[Date Prev][Date Next][Thread Prev][Thread Next][Date Index][Thread Index]
[f-cpu] Manual problems and strchr optimized routine
- To: <f-cpu@seul.org>
- Subject: [f-cpu] Manual problems and strchr optimized routine
- From: devik <devik@cdi.cz>
- Date: Thu, 28 Nov 2002 16:51:14 +0100 (CET)
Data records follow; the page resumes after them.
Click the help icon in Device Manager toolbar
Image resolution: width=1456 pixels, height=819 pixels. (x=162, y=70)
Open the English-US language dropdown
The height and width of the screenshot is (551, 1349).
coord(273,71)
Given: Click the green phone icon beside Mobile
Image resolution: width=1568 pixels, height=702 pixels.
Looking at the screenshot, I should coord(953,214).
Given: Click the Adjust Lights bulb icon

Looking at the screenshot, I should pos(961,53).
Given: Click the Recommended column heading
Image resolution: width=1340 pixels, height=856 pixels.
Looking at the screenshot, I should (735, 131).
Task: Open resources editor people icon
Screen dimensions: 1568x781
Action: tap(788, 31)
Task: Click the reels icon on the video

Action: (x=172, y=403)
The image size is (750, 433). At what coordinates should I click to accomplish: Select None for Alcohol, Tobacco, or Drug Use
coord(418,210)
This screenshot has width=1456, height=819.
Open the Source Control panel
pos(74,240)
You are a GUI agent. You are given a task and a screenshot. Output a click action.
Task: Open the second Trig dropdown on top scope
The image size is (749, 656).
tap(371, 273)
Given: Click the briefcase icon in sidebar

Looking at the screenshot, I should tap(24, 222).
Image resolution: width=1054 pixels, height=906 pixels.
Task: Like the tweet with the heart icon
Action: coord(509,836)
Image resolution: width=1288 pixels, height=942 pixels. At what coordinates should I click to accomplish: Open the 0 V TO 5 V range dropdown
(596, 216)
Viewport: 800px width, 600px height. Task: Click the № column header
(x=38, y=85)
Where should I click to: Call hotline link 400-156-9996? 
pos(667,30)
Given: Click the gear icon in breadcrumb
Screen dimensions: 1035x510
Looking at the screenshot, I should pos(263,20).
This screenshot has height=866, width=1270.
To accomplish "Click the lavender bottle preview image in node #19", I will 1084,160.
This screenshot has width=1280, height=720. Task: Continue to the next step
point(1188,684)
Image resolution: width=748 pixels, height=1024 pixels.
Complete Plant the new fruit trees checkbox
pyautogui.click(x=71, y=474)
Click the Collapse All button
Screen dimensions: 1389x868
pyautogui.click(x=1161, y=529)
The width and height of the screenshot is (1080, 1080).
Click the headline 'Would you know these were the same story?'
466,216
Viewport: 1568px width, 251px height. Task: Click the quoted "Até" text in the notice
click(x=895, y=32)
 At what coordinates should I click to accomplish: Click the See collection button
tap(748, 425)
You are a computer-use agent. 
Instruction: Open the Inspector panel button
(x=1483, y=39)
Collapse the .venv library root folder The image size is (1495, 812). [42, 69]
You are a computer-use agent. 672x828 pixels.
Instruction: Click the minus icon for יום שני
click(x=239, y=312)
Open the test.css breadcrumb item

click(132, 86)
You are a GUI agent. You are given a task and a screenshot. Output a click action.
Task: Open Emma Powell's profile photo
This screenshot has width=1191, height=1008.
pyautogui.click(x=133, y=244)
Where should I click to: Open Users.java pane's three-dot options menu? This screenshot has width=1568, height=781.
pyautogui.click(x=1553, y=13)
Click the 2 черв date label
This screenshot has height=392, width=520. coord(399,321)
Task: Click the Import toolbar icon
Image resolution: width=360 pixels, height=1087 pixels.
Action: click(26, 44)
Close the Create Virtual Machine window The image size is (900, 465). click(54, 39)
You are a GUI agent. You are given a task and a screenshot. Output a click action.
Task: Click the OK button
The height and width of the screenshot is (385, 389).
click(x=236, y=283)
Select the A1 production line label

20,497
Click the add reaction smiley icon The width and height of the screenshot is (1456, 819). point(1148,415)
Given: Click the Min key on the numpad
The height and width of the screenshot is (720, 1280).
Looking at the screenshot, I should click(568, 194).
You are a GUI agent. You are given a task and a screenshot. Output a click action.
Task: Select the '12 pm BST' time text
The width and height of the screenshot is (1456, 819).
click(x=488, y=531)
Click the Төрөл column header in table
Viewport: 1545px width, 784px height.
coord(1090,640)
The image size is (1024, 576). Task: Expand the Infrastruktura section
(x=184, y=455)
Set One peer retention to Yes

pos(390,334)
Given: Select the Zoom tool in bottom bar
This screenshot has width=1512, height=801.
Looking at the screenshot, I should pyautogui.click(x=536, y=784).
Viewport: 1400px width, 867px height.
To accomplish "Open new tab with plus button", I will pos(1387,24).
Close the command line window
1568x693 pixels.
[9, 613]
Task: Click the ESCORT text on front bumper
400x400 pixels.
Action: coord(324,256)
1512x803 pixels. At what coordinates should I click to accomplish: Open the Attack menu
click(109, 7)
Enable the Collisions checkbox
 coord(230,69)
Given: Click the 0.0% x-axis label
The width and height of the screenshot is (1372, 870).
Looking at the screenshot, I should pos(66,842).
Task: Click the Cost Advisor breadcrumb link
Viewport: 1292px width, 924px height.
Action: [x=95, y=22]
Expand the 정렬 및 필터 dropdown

- Delivered-To: archiver@seul.org
- Delivered-To: f-cpu-outgoing@seul.org
- Delivered-To: f-cpu@seul.org
- Delivery-Date: Thu, 28 Nov 2002 10:58:15 -0500
- Reply-To: f-cpu@seul.org
- Sender: owner-f-cpu@seul.org
Hi,
regarding manual 0.2.7b from point of casual reader:
** logic
There might be explained what is meant by andn. These
can be found at page 54 but is missing in OPs reference page.
** cand/cor
There might be mentioned that is sets ALL bits of word to
the result of and/or of bits. Because problem with mux insn
I wasn't even understand it from examples :(
** mux
The description doesn't make sense as English sentence to me.
Also from ROP2-YG-2001201.tgz sources it seems that mux is
done bitwise, so that what is a size flag here for ?
-------
I also tried to make strchr function to learn more about
f-cpu ISA. The funtion is attached and seems to have only
one stall while testing 1.3 characters per cycle.
If someone would be looking at it tell me please whether
I coded it optimaly or whether I understand fc0 scheduling
badly ...
thanks,
devik
; FC0 optimized strchr by devik@cdi.cz
; It should be faster that byte-wide loop from 10 bytes upwards
; as it tests 16 characters each 12 cycles
strchr:
andi 7,a0,t10 ; byte offset
bseti 4,r0,t9 ; prepare constant 16
shiftir 3,t10,t11 ; offset*8 for mask creation
msub t10,a0,a0 ; align a0 to 64bit boundary
bset t11,r0,t11 ; create mask seed
sdup.b a1,t0 ; make char-compare mask
loadaddri fnd-$,t16 ; address of fnd label
madd t9,a0,t3 ; prepare secondary pointer
dec t11,t13 ; make first-test mask
loadi1 8,a0,t1 ; first (incomplete) block
loadi1 16,t3,t2 ; cycle prolog
scand.xnor.b t0,t1,t6 ; test for chars
scand.xnor.b r0,t1,t7 ; and zeros
loadi1 16,a0,t1 ; cycle prolog
or t6,t7,t8 ; found anything ?
bseti 3,t9,t14 ; prepare constant 24 = 16(t9)+8
and t8,t13,t8 ; keep only interesting part [stall]
bseti 5,r0,t15 ; prepare constant 32
jmp.nz t8,t16 ; jmp to fnd:
loopentry t5
loadi1 16,a0,t1 ; big endian loads
scand.xnor.b t0,t2,t8
scand.xnor.b r0,t2,t9
scand.xnor.b t0,t1,t6
scand.xnor.b r0,t1,t7
or t8,t9,t11
or t6,t7,t10
loadi1 16,t3,t2
or t10,t11,t12
loadi1 16,a0,t1
jmp.z t12,t5
move.z t10,t8,t6
move.z t10,t9,t7 ; select correct half
fnd:
cmpl t6,t7,t8 ; found \0 or char ?
msb1 t6,t7 ; prepare byte offset
move r0,rv
jmp.nz t8,ra ; \0 found, return NULL
shiftir 3,t7,t7 ; finish byte offset
move.z t10,t14,t15 ; final constant in t15 (24 or 32)
sub t7,t15,t7 ; final offset
madd a0,t7,rv ; update pointer [stall]
jmp ra ; finish (madd still running)